Don Hugo: En los sonetos de Rimbaud, ¿verdad, don Víctor? Deje que lo adivine… ¡Ya está! Aquello de “Mes étoiles au ciel avaient un doux frou-frou”.

Don Víctor: No, don Hugo, ese libro no lo he acabado todavía, pero no se preocupe que se lo devolveré enseguida. Se trataba de Pasolini quien, describiendo el atardecer en el suburbio pobre de Pietralata, donde se respira un optimismo primaveral, remata que “l´aria poi era dolce dolce”.

Solana

Don Hugo: ¿Y qué habría sido Solana de no haber sido pintor?

Don Víctor: Pues… ¡periodista!, que no en vano siempre se preocupó mucho por la cuestión social.
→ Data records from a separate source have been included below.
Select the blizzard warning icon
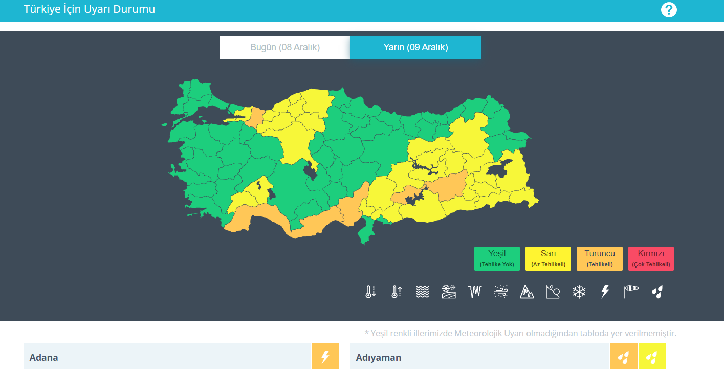 pos(500,291)
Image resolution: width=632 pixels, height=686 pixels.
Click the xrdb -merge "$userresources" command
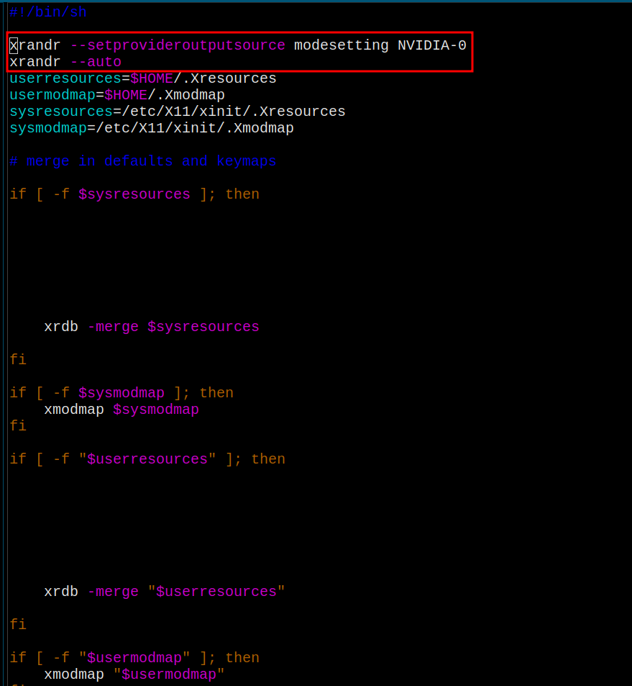coord(164,592)
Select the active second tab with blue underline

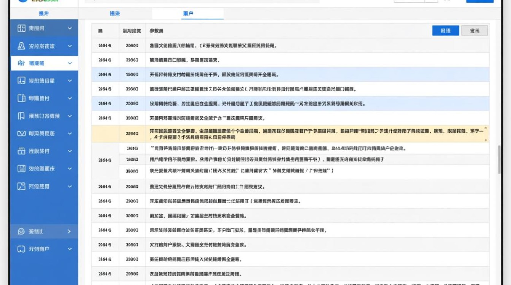pos(188,13)
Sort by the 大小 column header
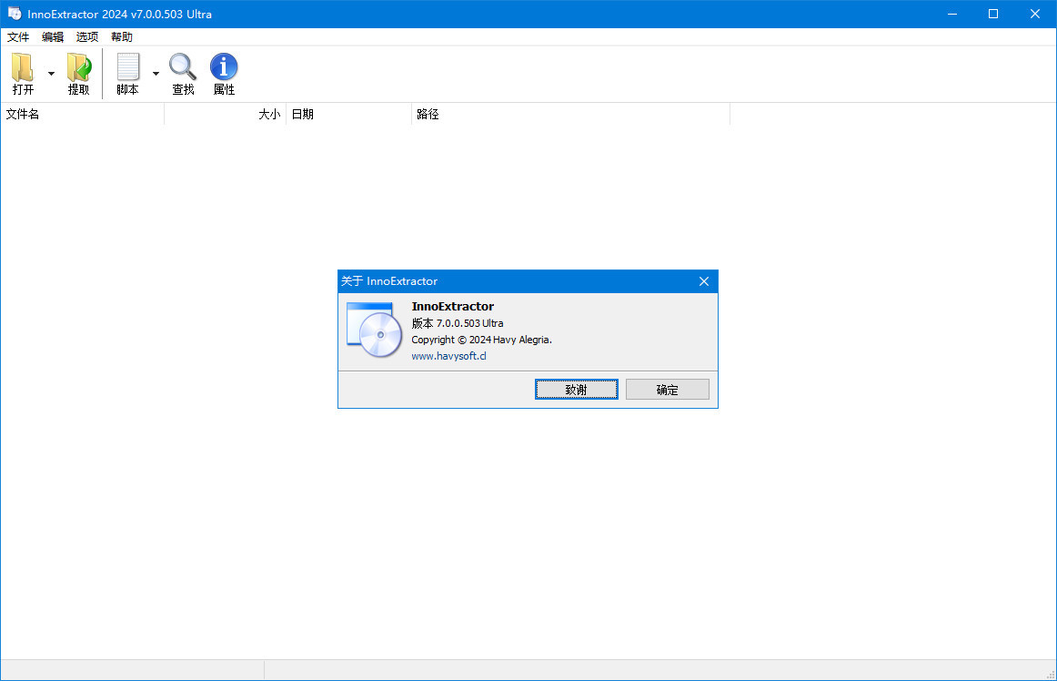Image resolution: width=1057 pixels, height=681 pixels. (x=225, y=115)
Don Hugo: Hombre, don Víctor, yo lo decía sobre todo, más que por el tema, por la forma.

Don Víctor: ¿Barrendero entonces?… porque como dijo Théophile Gautier a propósito de Goya, a veces pintaba con la escoba.

Don Hugo: Hay bastante de goyesco en Solana, es cierto, pero ateniéndonos a sus materiales…

Don Víctor: … esos colores como de betún…

Don Hugo: ¡Exactamente, don Víctor! Ha dado usted en el clavo: ¡limpiabotas!

Don Víctor: Sus cuadros parecen haber nacido ya viejos, tras siglos de exposición al polvo y al humo de los cirios, todo hollín y sebo. ¡Óleos curados al humo como quesos!

Don Hugo: ¡Cómo convienen a sus chulos, prostitutas, paletos, viejas, tullidos, mendigos, ajusticiados, curas, penitentes, crucificados…!

Don Víctor: Claro, don Hugo, como que la forma suda el contenido.